Belki de bu yüzden biz, Bizans’ı bilmeyiz ve Batı bakış açıları karşısında susup kalır, onların bize yakıştırdığı kimliği taşır, uzlaşma noktalarını görüp gösterecek yerde, onların bakış açıları üzerinden çatışmalar yaşarız.
Bizans’ın, Balkanlar’dan gelen Sırp tehditlerine karşı ya da yaşadığı iç kavgalarda daima Türklerden yardım istediği, akademik çevreler dışında bilinir mi?
Ya da Bizans İmparatorluğu’nun Doğu ve Batı orduları kumandanı olan Joannes Aksukhos’un Selçuklu bir Türk olduğu hiç hikaye edildi mi? Kısa süreli de olsa bir Türk’ün torununun (Aksukhos’un torunu Ioannes Komnenos) İmparatorluk tahtına oturduğunu çocuklarımıza öğrettik mi?

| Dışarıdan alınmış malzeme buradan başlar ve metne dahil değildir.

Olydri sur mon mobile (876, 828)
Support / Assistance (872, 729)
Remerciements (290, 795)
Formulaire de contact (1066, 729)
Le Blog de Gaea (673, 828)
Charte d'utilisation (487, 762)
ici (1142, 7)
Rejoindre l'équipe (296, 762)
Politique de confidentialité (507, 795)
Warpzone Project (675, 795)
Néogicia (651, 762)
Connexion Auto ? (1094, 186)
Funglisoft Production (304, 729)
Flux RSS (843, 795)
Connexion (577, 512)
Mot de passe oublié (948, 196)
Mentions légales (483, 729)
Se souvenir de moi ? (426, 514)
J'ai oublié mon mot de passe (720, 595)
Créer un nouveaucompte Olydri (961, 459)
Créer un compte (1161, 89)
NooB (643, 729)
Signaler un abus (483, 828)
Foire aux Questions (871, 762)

Şu İstanbul’un surları önünden sabah akşam geçerken, hangimiz taşların üzerinde bize kendimizi anlatan figürleri fark etti? Oradaki yazıların anlamını açıklayan tabelaların konulmasını belediyelerden isteyen oldu mu hiç?
* * *
İSTANBUL Üniversitesi Edebiyat Fakültesi’nde Ortaçağ Tarihi Ana Bilim Dalı Başkanlığı’ndan emekli olduktan sonra sağlık durumu el vermese de, gözleri çok iyi görmese de çalışmaya, temposunu artırarak devam ediyordu Işın Hanım. Bizans tarihçilerini, Türk bakış açısını yansıtan ayrıntılı dipnotlar ekleyerek Türkçe’ye çevirmeyi ve bu bilgilerin yaygınlaşmasını sağlamayı "misyonu" olarak görüyordu. Mikhail Psellos, Ioannes Kinnamos ve Niketas Khoniates’ten, benim bile sıradan bir okuyucu olarak rahatlıkla anlayacağım bir dille çevirdiği kitaplara yenilerini eklemek için son günlerine kadar çalışıyordu.

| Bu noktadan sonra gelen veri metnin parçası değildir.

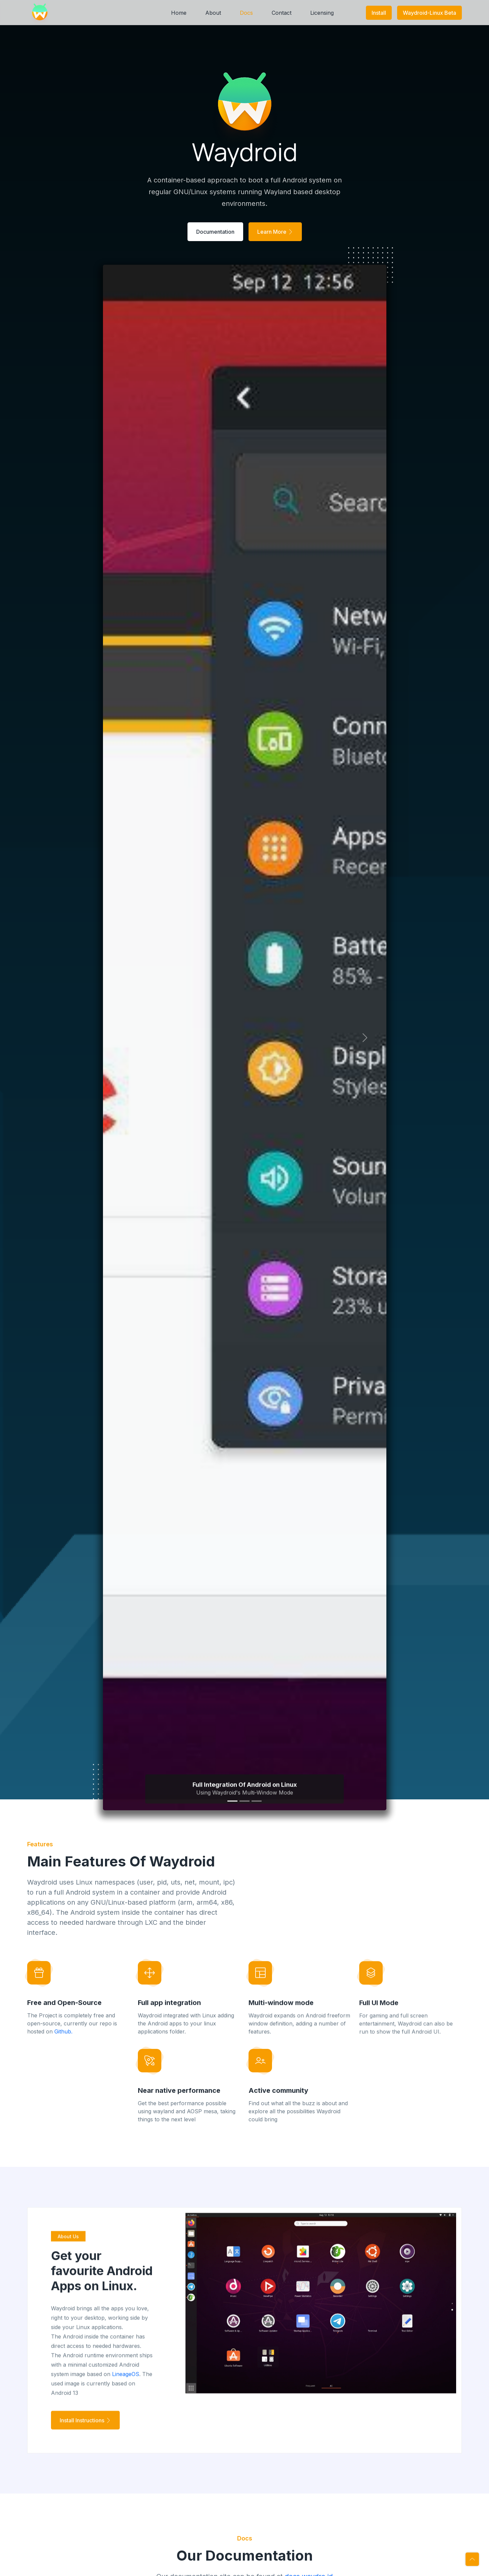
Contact (281, 12)
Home (178, 12)
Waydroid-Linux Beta (429, 12)
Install (379, 12)
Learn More (275, 231)
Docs (246, 12)
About (213, 12)
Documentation (215, 231)
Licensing (322, 12)
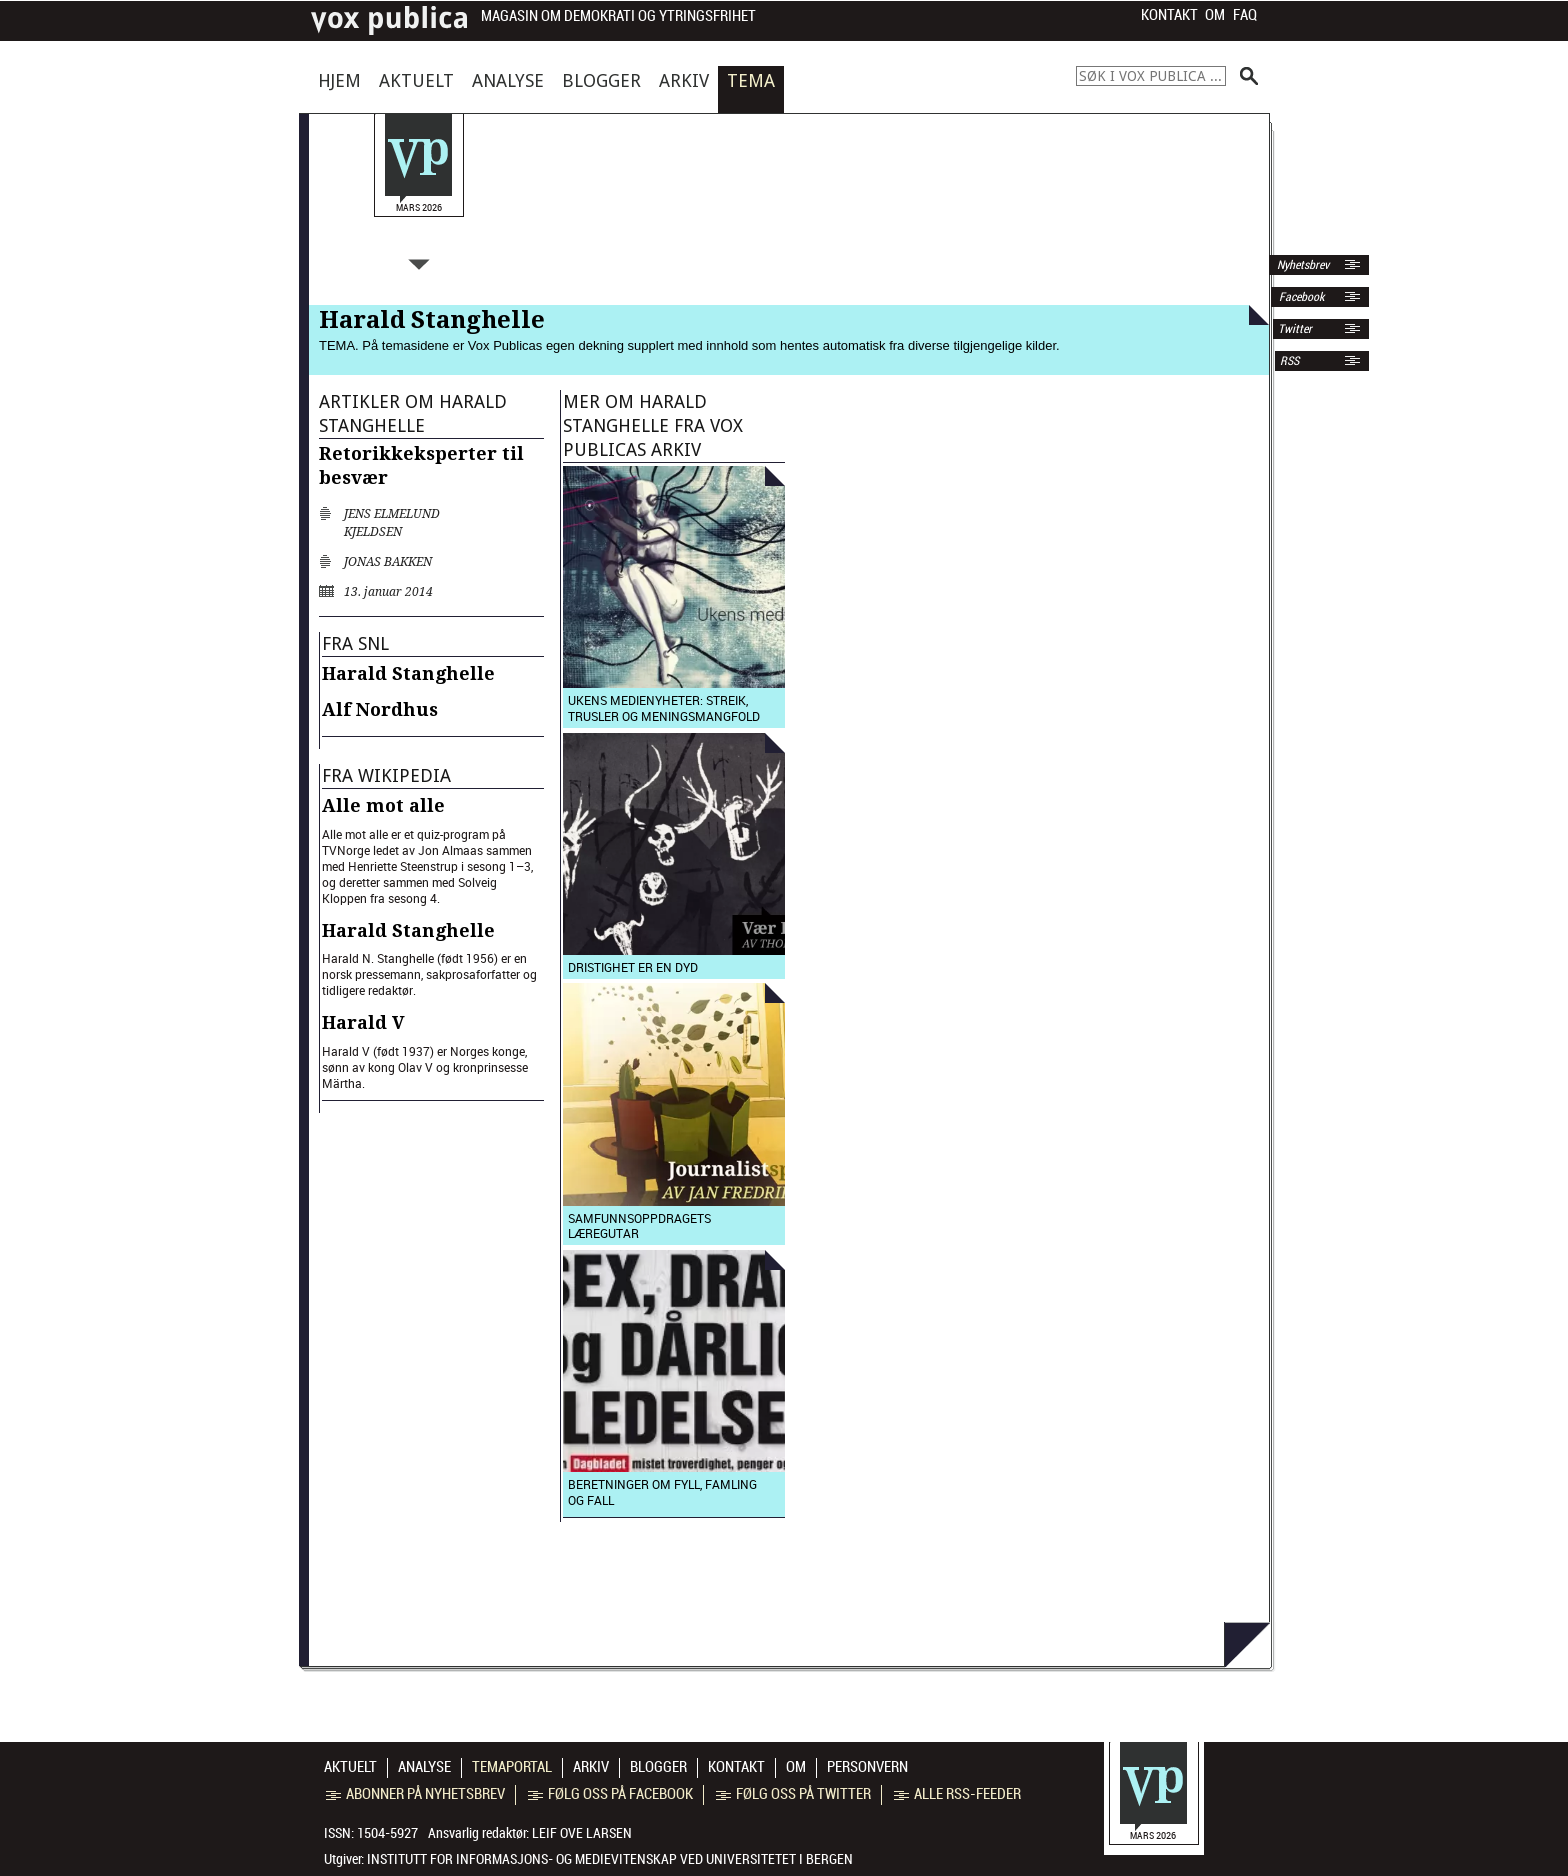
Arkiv (684, 80)
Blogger (601, 80)
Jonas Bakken (388, 562)
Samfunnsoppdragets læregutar (639, 1226)
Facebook (1300, 297)
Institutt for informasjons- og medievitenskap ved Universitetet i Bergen (610, 1859)
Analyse (508, 80)
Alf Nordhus (380, 709)
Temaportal (512, 1767)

"Gerek Haçlı Seferleri, gerek Bizans’a ilişkin Batı’da kütüphaneler dolduracak eserler yazılmıştır. Fakat hálá pek çok boşluk mevcut. O bakımdan bizim de yazacak daha çok şeyimiz var" demişti bir süre önce. Hayatı, iyi şeyler yapmak için bir fırsat olarak algılayan neslin üyelerinden birini daha yitirmenin verdiği üzüntümü paylaşırken, bu sözlerinin de diğer çalışmaları gibi bize ilham vermesini diliyorum.